Friday, October 21, 2011

Stress and all, just plain tired.

To much stress going on. Just tired of people telling me how to live my life, what I need to do and what I can't do. I am grown up, out of the house. I don't need to be treated like a child.

Stress is always been something I cannot handle when it's outside of work. When it's in my day-to-day personal life.

It is ONE thing to suggest something, it's another to say it as a fact, not opinion. I do not like when people force their opinion down my throat. Telling me, "Oh you can do that." or "You need to do this, right now." All it does is create more of a hectic environment. Tired of it. Tired of a lot of stuff.

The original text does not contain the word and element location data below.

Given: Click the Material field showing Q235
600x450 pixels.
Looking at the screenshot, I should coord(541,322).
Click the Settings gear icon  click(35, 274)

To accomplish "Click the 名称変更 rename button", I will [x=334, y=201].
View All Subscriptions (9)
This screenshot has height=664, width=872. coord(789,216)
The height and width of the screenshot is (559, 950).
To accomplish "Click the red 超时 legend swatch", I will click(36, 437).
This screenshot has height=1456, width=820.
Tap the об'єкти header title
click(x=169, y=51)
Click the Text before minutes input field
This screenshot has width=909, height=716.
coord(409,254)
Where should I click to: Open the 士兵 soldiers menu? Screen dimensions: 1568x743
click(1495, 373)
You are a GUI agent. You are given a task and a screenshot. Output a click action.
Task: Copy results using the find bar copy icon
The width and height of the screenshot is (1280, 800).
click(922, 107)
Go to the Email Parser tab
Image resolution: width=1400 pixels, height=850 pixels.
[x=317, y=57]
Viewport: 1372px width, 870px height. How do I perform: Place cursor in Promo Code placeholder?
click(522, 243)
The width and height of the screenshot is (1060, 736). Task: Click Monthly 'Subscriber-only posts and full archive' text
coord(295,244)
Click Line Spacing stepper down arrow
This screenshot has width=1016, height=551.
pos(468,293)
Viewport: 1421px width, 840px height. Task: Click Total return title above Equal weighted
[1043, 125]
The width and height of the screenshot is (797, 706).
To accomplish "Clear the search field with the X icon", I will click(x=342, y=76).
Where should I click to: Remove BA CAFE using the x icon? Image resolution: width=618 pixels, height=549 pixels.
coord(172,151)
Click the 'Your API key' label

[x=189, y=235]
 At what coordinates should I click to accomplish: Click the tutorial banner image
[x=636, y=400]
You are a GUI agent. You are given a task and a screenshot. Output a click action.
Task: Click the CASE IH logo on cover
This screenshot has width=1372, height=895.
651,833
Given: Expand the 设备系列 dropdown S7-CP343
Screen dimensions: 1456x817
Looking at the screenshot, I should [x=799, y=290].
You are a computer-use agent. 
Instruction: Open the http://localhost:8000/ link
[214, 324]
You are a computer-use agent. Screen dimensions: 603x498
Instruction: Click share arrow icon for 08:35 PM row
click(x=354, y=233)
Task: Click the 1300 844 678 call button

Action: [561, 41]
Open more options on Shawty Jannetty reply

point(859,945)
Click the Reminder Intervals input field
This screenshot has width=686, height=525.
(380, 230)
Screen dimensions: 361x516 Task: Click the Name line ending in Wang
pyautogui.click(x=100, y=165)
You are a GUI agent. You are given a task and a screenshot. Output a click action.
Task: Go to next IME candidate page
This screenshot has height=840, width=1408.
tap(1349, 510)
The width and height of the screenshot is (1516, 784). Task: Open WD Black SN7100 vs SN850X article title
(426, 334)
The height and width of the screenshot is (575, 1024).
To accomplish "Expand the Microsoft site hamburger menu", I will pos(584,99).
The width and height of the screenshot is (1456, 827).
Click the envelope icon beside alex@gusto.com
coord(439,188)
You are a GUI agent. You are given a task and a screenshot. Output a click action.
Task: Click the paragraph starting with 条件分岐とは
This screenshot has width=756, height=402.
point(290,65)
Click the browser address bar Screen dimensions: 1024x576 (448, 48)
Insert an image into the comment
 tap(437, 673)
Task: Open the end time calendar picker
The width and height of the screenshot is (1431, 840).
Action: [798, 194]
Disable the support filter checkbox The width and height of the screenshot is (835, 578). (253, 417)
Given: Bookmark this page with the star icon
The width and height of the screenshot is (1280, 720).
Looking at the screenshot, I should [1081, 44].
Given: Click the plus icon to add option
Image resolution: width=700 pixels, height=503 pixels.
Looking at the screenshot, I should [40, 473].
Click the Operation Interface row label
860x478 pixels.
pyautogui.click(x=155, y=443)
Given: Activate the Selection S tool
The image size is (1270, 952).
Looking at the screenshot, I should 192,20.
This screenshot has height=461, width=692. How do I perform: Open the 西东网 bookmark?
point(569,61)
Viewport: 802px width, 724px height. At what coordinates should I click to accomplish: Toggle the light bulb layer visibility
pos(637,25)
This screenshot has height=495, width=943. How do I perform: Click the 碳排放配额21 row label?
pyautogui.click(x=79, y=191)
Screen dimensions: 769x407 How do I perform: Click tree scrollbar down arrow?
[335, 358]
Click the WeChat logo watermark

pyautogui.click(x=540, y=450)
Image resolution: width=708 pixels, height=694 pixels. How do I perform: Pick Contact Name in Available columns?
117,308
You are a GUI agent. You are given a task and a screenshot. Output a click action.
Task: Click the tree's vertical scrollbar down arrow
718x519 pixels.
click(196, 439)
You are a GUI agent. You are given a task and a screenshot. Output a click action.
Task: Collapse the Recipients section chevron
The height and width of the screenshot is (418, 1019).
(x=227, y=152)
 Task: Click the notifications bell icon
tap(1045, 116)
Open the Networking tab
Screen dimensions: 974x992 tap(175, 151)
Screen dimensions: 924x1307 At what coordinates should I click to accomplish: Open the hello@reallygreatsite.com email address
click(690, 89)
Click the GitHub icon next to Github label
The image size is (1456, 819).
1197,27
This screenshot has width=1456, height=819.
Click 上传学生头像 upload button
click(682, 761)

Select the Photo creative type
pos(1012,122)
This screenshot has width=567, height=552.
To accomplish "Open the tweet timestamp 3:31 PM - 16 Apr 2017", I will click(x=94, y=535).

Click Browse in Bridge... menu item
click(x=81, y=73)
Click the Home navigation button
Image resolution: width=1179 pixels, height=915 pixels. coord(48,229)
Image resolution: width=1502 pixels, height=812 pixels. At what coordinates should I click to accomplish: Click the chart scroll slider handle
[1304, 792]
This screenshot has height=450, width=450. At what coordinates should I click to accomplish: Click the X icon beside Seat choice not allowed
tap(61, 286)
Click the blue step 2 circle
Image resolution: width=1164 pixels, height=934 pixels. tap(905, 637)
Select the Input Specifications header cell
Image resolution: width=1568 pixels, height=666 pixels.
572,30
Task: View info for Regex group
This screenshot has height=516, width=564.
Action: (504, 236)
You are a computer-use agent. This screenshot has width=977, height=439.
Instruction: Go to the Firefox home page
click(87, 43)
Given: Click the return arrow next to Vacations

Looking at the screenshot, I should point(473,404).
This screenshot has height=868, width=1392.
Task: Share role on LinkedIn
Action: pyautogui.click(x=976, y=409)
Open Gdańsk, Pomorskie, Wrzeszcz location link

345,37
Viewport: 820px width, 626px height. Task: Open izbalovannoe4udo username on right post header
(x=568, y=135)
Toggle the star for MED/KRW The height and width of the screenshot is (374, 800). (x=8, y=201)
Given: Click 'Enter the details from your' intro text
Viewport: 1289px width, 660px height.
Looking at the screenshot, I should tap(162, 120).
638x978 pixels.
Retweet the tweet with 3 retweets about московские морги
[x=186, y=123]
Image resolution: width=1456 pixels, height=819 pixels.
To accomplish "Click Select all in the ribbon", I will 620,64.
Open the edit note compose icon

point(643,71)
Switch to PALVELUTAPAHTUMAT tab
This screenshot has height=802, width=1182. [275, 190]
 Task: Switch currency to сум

I am the type of person who just lets things boil. I do not like to hurt other peoples feelings, nor yell at friends or family. I try my best to inch around it or not listen at all. But then it starts growing more, getting more personal. Guess what happens next?

Nothing. Cause I have no back bone. I rather make peace, not war. Only war with those I dislike. If I start with backing myself up, I won't stop. I will continue to say hurtful things, draw out what has been said to me and why it hurts.

It's like a never ending hurting feeling in my heart that people cause. It's so fragile and insecure. It makes me so easily depressed or upset. And I am just about done with that, and ready to build my back bone. I am ready to just let it all out. Give them a piece of my mind and go from there.